In the listing below, find the line that contains "Task: Follow the Cancel and exit link" and the line that contains "Task: Click the resize columns icon". Quote both and every line between them, exactly, and nothing more.
== Segment start ==
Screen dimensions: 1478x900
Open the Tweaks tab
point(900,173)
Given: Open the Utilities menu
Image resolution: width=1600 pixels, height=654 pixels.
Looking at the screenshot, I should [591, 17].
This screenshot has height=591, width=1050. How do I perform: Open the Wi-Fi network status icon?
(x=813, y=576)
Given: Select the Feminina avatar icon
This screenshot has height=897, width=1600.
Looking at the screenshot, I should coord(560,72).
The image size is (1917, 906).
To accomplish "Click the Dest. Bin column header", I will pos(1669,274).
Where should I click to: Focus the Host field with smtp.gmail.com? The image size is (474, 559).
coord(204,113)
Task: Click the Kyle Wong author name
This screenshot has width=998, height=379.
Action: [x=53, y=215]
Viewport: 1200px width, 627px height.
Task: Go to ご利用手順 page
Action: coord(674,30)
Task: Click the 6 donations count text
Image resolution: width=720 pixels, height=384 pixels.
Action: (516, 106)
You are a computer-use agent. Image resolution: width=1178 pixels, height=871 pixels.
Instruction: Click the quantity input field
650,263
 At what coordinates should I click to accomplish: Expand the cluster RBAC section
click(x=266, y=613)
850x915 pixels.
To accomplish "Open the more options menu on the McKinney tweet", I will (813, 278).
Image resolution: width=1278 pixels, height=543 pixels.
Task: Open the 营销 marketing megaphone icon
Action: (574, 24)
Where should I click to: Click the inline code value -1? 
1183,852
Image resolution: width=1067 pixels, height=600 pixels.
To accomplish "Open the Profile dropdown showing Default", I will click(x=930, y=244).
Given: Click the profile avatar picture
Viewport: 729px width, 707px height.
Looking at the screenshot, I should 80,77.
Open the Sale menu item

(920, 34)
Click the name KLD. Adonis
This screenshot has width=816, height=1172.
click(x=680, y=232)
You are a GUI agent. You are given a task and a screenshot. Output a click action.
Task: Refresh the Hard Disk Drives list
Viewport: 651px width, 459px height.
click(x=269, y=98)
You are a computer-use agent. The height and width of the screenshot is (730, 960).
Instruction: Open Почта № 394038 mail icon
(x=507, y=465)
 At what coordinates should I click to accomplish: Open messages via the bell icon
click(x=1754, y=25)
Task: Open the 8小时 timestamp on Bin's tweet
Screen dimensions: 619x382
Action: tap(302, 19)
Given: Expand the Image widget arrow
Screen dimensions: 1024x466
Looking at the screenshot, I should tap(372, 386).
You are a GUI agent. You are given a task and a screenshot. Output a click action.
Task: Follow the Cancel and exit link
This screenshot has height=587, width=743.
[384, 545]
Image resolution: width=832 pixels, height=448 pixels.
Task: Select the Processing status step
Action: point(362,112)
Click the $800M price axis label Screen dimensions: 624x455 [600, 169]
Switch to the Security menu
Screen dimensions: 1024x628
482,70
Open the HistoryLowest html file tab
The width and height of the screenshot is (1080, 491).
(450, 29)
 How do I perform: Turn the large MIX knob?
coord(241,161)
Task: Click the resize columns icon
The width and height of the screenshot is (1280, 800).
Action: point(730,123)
== Segment end ==
- _ANSWER TO THE EXERCISE_
Task: Follow the Cancel and exit link
This screenshot has height=587, width=743.
[384, 545]
Image resolution: width=832 pixels, height=448 pixels.
Task: Select the Processing status step
Action: point(362,112)
Click the $800M price axis label Screen dimensions: 624x455 [600, 169]
Switch to the Security menu
Screen dimensions: 1024x628
482,70
Open the HistoryLowest html file tab
The width and height of the screenshot is (1080, 491).
(450, 29)
 How do I perform: Turn the large MIX knob?
coord(241,161)
Task: Click the resize columns icon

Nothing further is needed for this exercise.